Наконец, в пять часов утра от Нея прибыл офицер, сообщивший, что маршал видит еще пред собой русских и просит разрешения их атаковать. Это известие, казалось, вернуло императору силы, ослабевшие от ночной лихорадки. Он поднимается, зовет своих и выходит из палатки, восклицая: «Наконец, они попались! Вперед! Идем открывать ворота Москвы!»
Было половина шестого утра, когда Наполеон прибыл к редуту, отбитому у русских 5 сентября. Тут он стал ожидать первых проблесков рассвета и первых ружейных выстрелов со стороны Понятовского. Заблестела заря. Император, указывая на нее офицерам, воскликнул: «Вот оно, солнце Аустерлица!» Но оно было против нас, оно всходило со стороны русских, открывало нас их выстрелам, ослепляя нас самих. Тут обнаружилось, что накануне в темноте наши батареи были расположены на таком расстоянии от неприятеля, что пушечные выстрелы не могли достигнуть до него. Нужно было продвинуть их вперед. Неприятель допустил нас это сделать; он, казалось, колебался первым нарушить эту ужасную тишину.
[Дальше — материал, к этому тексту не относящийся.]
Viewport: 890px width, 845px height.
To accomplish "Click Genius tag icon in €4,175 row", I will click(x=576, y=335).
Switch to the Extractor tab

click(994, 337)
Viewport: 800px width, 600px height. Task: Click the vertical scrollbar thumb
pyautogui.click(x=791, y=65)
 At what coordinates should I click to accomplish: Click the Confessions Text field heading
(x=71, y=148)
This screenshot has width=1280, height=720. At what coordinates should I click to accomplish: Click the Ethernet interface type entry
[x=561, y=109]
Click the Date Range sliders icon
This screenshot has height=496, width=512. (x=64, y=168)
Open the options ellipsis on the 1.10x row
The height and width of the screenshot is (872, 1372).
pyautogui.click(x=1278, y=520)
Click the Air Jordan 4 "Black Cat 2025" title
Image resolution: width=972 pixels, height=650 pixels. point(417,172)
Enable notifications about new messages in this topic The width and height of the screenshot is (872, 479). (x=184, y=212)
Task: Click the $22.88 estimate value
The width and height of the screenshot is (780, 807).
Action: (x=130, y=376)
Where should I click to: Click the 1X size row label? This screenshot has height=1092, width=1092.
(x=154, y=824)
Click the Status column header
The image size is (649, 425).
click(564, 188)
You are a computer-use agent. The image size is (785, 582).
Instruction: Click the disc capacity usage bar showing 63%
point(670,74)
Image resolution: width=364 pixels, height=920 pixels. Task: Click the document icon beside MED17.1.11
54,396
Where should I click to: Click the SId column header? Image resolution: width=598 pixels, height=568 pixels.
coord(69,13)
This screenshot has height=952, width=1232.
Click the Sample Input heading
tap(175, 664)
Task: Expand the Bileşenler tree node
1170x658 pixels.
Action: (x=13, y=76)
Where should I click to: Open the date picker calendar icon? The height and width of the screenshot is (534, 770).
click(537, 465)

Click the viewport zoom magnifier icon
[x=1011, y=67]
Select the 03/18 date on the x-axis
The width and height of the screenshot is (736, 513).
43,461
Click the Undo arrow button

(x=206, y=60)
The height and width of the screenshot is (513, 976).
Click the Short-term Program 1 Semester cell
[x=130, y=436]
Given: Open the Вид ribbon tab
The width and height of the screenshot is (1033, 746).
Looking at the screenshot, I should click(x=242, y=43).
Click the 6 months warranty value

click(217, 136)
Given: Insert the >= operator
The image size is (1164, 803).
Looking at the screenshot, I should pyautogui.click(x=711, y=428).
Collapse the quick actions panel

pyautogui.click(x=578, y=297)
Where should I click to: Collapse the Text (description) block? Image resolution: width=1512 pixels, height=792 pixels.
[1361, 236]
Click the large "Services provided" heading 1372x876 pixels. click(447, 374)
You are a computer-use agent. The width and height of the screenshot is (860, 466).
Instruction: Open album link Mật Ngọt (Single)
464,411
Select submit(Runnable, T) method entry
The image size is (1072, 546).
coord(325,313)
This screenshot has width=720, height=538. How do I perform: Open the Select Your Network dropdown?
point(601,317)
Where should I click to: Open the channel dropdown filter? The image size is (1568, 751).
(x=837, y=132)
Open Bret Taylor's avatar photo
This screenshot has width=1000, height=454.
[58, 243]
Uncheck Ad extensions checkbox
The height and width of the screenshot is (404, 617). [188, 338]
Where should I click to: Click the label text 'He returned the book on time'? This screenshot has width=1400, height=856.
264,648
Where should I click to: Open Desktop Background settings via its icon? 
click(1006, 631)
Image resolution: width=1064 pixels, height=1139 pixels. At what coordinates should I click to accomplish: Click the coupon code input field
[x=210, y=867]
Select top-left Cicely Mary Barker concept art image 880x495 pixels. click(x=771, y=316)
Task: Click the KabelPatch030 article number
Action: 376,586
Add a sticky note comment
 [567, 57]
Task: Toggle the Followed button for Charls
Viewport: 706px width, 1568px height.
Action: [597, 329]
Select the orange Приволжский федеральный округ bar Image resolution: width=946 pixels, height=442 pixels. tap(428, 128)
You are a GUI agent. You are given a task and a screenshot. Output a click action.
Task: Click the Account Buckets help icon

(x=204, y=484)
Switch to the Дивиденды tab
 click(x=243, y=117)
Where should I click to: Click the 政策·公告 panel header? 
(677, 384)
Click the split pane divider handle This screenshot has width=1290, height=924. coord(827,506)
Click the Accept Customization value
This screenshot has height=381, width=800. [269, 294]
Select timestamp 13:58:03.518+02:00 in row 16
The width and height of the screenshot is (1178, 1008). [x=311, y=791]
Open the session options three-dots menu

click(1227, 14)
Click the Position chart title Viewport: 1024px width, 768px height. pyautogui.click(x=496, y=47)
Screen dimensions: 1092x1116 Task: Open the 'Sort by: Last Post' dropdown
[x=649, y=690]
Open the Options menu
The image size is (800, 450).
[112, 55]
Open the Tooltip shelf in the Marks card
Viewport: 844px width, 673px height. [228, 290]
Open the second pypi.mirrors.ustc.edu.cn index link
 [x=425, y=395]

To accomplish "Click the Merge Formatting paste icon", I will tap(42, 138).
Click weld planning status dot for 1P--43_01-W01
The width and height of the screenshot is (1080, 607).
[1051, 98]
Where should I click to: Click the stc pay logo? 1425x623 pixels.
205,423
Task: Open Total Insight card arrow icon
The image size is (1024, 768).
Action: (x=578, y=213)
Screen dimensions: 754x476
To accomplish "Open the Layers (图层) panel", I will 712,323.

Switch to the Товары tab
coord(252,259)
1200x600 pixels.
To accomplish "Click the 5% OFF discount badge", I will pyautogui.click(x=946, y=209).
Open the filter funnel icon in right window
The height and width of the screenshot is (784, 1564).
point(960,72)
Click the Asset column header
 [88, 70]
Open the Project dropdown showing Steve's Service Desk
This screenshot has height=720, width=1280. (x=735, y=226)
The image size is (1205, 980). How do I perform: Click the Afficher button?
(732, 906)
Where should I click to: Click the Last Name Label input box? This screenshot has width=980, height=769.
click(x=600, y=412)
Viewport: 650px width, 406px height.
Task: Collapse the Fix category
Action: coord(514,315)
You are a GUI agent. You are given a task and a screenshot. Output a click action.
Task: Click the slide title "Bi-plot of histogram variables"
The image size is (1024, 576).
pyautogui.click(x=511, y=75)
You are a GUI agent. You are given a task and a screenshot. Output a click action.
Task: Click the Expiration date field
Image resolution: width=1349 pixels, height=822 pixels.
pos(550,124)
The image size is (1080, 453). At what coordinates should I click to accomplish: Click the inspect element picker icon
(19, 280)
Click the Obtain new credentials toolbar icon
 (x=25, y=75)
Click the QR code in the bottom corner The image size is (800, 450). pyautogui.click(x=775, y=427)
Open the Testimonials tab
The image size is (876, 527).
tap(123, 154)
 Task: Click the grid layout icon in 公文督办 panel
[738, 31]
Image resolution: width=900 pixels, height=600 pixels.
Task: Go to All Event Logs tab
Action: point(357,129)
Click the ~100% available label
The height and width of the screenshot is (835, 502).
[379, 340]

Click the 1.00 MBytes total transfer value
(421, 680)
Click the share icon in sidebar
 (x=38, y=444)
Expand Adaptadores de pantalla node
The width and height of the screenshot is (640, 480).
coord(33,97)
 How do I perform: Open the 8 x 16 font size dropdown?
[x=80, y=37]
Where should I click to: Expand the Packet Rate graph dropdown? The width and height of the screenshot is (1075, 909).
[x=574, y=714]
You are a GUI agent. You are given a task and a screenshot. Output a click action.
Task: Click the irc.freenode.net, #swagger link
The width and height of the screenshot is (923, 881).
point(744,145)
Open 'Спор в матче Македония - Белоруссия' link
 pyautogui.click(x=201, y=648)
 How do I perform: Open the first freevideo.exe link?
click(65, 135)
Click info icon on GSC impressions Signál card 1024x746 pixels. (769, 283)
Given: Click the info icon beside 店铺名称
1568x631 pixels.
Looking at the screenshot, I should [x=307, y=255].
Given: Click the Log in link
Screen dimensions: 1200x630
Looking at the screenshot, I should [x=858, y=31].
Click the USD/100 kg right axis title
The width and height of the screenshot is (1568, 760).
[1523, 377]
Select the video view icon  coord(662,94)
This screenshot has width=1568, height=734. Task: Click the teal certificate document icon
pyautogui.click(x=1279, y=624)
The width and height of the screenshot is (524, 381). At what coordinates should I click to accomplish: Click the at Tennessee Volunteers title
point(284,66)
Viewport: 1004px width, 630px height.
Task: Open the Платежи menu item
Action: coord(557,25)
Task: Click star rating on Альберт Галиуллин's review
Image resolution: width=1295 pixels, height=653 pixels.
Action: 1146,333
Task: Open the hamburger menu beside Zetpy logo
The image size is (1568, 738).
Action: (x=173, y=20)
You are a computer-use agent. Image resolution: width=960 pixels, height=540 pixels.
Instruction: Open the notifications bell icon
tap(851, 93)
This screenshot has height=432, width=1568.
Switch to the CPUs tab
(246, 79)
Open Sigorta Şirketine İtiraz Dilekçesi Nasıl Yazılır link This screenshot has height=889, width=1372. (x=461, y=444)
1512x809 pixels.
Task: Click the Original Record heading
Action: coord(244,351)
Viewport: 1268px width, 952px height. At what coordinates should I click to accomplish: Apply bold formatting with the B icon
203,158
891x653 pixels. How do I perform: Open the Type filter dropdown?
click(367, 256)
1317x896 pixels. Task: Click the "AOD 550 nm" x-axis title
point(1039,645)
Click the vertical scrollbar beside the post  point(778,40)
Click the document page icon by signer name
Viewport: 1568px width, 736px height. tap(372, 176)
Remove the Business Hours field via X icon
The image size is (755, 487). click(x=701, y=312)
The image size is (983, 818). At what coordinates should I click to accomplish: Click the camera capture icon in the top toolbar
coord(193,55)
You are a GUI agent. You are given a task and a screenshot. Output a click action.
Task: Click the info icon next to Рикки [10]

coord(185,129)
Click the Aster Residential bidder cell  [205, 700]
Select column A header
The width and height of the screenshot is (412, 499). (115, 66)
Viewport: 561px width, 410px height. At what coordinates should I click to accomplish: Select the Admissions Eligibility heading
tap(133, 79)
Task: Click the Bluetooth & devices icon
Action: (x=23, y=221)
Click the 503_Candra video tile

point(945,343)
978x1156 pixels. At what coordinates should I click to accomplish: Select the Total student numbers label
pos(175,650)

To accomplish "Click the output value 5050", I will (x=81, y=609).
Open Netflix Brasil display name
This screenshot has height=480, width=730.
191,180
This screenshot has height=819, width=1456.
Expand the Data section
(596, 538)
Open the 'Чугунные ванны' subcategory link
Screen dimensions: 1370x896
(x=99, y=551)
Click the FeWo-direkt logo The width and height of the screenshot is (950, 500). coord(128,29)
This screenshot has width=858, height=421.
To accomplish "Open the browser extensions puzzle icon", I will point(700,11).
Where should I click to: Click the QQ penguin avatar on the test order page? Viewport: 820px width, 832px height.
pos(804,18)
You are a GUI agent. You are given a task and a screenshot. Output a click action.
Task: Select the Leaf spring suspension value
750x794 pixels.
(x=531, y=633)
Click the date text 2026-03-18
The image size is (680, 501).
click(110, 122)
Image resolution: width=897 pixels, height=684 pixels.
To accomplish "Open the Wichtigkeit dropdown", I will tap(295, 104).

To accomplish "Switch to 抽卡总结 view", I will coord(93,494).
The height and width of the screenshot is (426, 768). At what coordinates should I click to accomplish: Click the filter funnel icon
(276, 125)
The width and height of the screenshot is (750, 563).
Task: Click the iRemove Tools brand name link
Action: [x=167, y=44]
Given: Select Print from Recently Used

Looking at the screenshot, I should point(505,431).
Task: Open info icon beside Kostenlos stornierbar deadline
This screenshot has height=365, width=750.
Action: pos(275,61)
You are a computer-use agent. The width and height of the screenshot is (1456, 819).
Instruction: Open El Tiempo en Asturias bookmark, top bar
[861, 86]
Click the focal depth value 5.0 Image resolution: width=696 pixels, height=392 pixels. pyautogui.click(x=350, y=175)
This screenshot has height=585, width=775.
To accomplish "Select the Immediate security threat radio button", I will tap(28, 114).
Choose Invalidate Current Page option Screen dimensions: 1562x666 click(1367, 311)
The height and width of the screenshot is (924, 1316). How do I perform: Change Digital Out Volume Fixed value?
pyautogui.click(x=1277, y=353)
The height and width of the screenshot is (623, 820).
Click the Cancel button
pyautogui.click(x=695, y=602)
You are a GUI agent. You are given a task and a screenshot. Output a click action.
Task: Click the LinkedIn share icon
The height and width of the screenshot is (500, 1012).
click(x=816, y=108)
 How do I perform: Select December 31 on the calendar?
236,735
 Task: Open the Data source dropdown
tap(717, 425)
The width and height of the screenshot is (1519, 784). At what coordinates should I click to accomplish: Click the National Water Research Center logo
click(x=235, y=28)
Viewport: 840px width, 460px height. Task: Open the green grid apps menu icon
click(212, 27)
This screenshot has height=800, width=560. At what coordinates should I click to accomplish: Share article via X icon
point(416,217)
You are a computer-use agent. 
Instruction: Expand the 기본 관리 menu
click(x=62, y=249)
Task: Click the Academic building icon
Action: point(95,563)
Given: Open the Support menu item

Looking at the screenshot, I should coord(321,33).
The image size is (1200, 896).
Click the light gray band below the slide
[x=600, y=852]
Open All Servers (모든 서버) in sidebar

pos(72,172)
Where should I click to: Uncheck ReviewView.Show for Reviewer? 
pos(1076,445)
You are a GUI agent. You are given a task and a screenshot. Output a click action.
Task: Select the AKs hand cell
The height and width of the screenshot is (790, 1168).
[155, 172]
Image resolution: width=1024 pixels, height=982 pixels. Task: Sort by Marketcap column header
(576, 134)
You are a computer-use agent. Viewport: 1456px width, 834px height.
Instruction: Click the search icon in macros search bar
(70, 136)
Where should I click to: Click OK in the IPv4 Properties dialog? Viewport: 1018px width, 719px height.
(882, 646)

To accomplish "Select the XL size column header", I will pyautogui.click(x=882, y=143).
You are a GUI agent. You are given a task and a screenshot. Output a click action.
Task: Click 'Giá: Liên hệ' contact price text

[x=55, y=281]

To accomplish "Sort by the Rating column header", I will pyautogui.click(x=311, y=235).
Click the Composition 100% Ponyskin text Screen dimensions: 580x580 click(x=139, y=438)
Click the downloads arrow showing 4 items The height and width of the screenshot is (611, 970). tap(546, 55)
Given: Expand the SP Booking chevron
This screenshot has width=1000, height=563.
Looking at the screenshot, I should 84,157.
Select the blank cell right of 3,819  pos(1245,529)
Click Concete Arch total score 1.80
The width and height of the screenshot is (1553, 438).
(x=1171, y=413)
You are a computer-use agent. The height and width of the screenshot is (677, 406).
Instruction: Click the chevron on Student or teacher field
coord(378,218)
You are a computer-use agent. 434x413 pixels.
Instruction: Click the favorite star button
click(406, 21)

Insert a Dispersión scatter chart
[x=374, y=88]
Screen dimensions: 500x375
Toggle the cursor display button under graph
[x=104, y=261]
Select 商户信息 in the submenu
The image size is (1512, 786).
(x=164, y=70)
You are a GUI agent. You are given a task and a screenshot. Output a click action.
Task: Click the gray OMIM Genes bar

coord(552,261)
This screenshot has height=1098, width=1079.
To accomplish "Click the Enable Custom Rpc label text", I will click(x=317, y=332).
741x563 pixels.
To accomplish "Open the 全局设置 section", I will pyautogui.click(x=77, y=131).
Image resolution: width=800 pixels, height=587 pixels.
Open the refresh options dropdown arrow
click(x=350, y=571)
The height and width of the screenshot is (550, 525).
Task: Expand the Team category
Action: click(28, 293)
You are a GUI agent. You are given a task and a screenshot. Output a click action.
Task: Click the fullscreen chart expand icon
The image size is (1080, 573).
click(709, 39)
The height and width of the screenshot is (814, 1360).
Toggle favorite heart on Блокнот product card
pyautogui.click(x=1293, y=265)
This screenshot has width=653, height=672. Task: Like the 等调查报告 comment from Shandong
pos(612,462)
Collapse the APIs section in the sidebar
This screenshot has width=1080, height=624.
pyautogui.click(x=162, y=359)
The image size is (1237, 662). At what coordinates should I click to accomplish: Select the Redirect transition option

Все внимание императора сосредоточилось на правом фланге, как вдруг, около семи часов, битва разразилась на левом.
Филипп-Поль Сегюр
Бородинское сражение продолжалось от 5 часов 30 минут до 18 часов 7 сентября 1812 года. В течение дня бои происходили на разных участках Бородинской позиции русских, на фронте от деревни Малое на севере до деревни Утицы на юге. Самые длительные и напряженные бои происходили за Багратионовы флеши и за батарею Раевского.
Бой за село Бородино
Утром 7 сентября село Бородино занимал один батальон русских гвардейских егерей с четырьмя орудиями. Западнее села было расположено боевое охранение, состоявшее из егерей армейских полков. Мост через речку Колоча восточнее Бородина охраняли 30 матросов, которые должны были уничтожить мост после отхода русских на восточный берег.
Против Бородина Наполеон выделил один корпус, которым командовал Евгений Богарне. Вице-король Испании Богарне двинул в атаку на Бородино сразу две дивизии — одну с севера, другую с запада.